Or that we don't trust ourselves to monitor because when you're embedded in
context, sometimes your judgement becomes a little cloudy. And you see
what you want to see. But I think it is the challenge of all of us, to
work for sustainable use, or some sort of blending of man and his
environment. Some sort of way to live on the planet but with the planet.
Some sort of Leopold ethic. So figure that one out.
My community is
in way bad trouble socially. We are not doing a very good job taking care
of our children. We live in the middle of public lands. We believe that
as people of the forest, we have something to offer. In the United States
today, much of the discussion about community-based forestry is about
power, about the decision-making, and that's why there is this big [thing]

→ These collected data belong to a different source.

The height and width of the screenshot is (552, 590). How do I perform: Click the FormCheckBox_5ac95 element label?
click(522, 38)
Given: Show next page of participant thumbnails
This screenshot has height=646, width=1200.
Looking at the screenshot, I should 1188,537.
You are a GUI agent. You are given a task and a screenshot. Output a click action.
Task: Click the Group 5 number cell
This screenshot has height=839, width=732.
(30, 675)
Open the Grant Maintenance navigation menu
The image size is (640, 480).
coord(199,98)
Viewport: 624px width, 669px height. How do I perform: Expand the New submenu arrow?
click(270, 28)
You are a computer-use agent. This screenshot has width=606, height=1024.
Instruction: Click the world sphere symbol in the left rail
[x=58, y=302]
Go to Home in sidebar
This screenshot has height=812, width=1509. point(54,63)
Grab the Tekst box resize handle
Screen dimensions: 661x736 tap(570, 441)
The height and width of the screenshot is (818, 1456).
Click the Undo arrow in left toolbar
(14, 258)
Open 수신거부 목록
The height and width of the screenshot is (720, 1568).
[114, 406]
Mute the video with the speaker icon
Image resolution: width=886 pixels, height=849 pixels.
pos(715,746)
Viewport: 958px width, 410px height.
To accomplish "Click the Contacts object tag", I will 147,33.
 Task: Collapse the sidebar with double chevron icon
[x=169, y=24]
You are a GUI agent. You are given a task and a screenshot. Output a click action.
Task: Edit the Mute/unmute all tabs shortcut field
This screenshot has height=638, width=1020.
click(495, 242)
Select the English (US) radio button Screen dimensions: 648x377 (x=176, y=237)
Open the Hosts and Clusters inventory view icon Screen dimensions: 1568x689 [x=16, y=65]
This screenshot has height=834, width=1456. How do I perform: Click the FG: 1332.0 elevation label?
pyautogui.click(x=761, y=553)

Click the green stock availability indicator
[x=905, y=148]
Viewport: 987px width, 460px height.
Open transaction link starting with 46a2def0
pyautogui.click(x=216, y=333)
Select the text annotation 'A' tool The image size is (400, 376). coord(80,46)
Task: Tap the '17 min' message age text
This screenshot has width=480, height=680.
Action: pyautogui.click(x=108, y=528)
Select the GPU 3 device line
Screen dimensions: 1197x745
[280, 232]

about the Quincy Library Group. The effrontery of those group of those
local people to get together and make a plan. How rude! We believe that
for the next generation, the focus will be on implementation. Local
control and public plans is a [red herring]. Ain't gonna' happen. Never
happens. It isn't- the NEPA laws, the Environmental Protection Act, the
Forest Planning Act that keeps local control from happening. Ain't gonna
happen. So you can chase that bull if you want to. But it keeps you from
looking at, what for us, is the bigger question. And that is when you
implement those plans, when you decide that you, or as, the World Wildlife
Fund has these 200 important ecozones in the world. You probably all know
about that. They sort of identify 200 or so zones that they are so rich in
biodiversity that they really need to be protected. And they have, with
all humility, a group of advisors to help scientists, who are eminent
scientists, to help them guide that planning and the name of the group,
Louise will love this is, the senior advisory group for the environment, or
S.A.G.E. You can't imagine how thrilled we were, to have people who had
done a gap analysis from GIS from a one to 24,000 resolution, tell us about
our ecosystem. We were thrilled. That is the kind of approach that has
been taken in the United States for conservation. I can tell you, looking
from a satellite at our ecosystem, will tell you pretty much what the cover
is and 60% of the time it can tell the difference between mountain hard
woods and mixed conifer. But, we do have this lovely $200,000 gap analysis
to help us build an ecosystem management plan for the Klamath Province.
You've all heard of the Klamath [?], very biodiverse, needs to be
protected.
At the planning meeting for that in Springfield, Oregon,
about a month ago we learned three things. One-- you don't need local
people to do this. They have no political power and this is a political
decision. Two--but you should be compassionate toward them because they
are going to sacrifice, a lot. And three--we don't make wants public, or
our plan for this preservation, because it will just cause opposition.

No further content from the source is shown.